An exact copy of the records below is required, and it must contain no pictures.

------------------------------------------------------------------------

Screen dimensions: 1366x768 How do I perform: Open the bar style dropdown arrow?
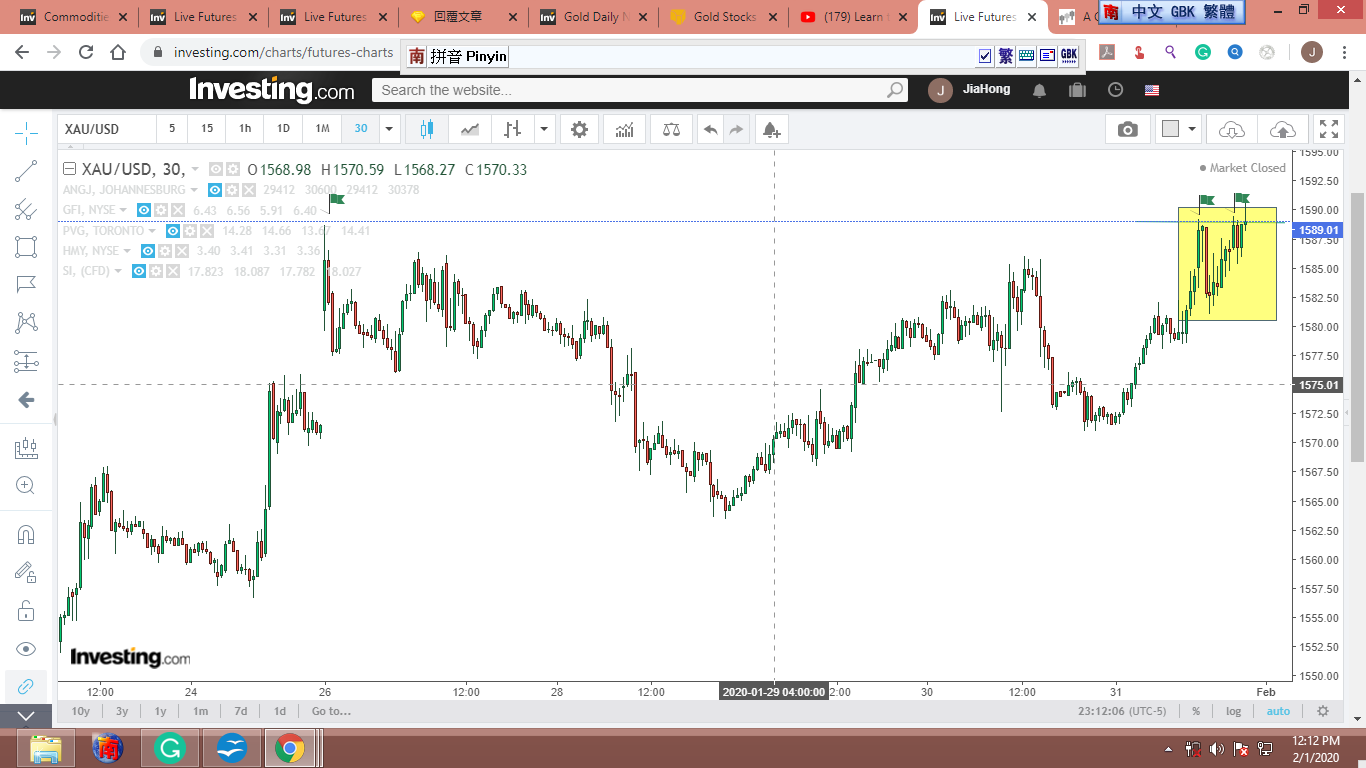(x=544, y=129)
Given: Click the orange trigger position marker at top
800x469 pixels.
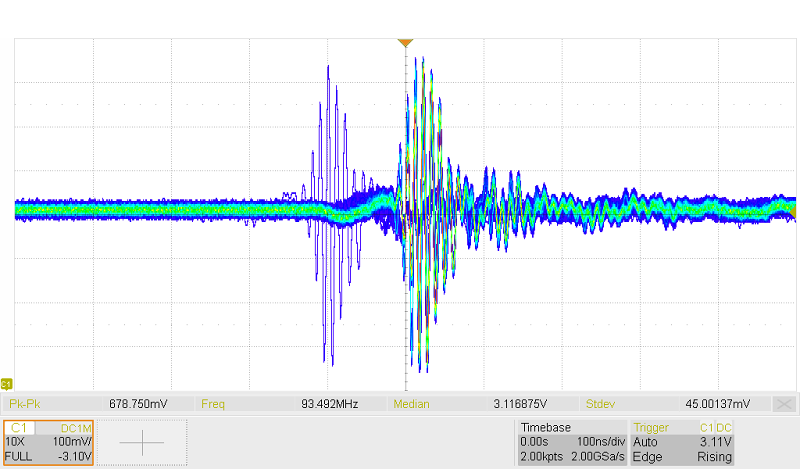Looking at the screenshot, I should point(405,43).
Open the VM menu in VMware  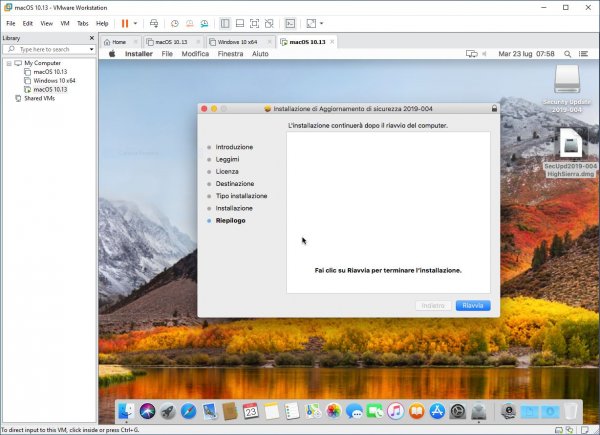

------------------------------------------------------------------------

■ **RESULT OF THIS EXERCISE**:
Screen dimensions: 1366x768 How do I perform: Open the bar style dropdown arrow?
(x=544, y=129)
Given: Click the orange trigger position marker at top
800x469 pixels.
Looking at the screenshot, I should point(405,43).
Open the VM menu in VMware  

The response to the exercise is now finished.